To restore a balance, Manila and Hanoi have sought military aid wherever it can be found. Philippine President Benigno Aquino has relied in particular on US readiness to ramp up bilateral cooperation under a 60-year-old mutual defense treaty. Vietnam has spread its net wider, buying arms from Russia, France, Canada and the Netherlands, enlisting Indian help in submarine warfare training and multiplying military-to-military contacts with the US, Australia and Japan.

Washington gladly supports exercises aimed at building the capacity of Southeast Asian allies to mount a credible deterrent to China. However, it has consistently discouraged suggestions that its Pacific Fleet assume an active policing role in the South China Sea area. Nor under current circumstances can the US agree to sell lethal weapons to Vietnam. The American Congress, already wary of another open-ended military venture abroad, will demand palpable moderation of the Communist regime's treatment of its internal critics, a quid pro quo that Hanoi simply will not concede.

That leaves diplomacy - or does it? After Cambodia, Brunei is up next as ASEAN's chair, followed by Chinese allies Myanmar in 2014 and Laos in 2015. In short, last week the odds against effective action by ASEAN to ward off South China Sea clashes and perhaps to foster real problem-solving by the feuding claimants just got a lot longer.

An obvious work-around would be for a subset of ASEAN members, the five or six that are most strongly opposed to the South China Sea's incorporation into greater China, to come forward with their own initiative. Ideally, Vietnam, Malaysia, the Philippines and Brunei, cheered on by Indonesia and Singapore, would sort out among themselves just what it is they claim and do not claim, as proposed in recent articles by independent analysts.
None of the claimants would have to give up their claims at this point, the analysts have argued.
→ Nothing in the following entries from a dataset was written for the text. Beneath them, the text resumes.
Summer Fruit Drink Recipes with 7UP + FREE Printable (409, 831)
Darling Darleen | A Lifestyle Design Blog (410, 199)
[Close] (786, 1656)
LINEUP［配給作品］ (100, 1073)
But by clarifying the legal basis of their maritime claims and separating these from the more difficult but geographically much smaller disputes based on claims to land features, they would be able to present a united front to China on this crucial point: the only acceptable basis for maritime claims in the South China Sea is international law.

The process just described would challenge the political ingenuity of all six of the Southeast Asian states just mentioned, particularly Vietnam and Malaysia. Vietnam has asserted that it is ready to rely on international law to settle claims, but doing so may play badly with citizens who, like counterparts in China, cling to an expansive notion of Vietnam's "historical seas". As for Malaysia, it simply needs to stand up and be counted. So far, Malaysia and Brunei seem to have allowed themselves to imagine that China will be satiated once it has drunk its fill of the waters offshore Vietnam and the Philippines.

China has relied on assertions that its sailors and fishermen traversed "China's South Sea" in the past, evidently considering that and its growing naval strength to be sufficient argument. As long as the claims of the other littoral states remain ambiguous, the strategic deadlock will persist - a situation that creates optimal conditions for China to create more "facts" and to cut bilateral deals at the expense of other claimants.

Conversely, if the ASEAN states with most at stake can forge a common position anchored in principles of international law, they will have a far more compelling claim to support by others - once again, most notably, by the US.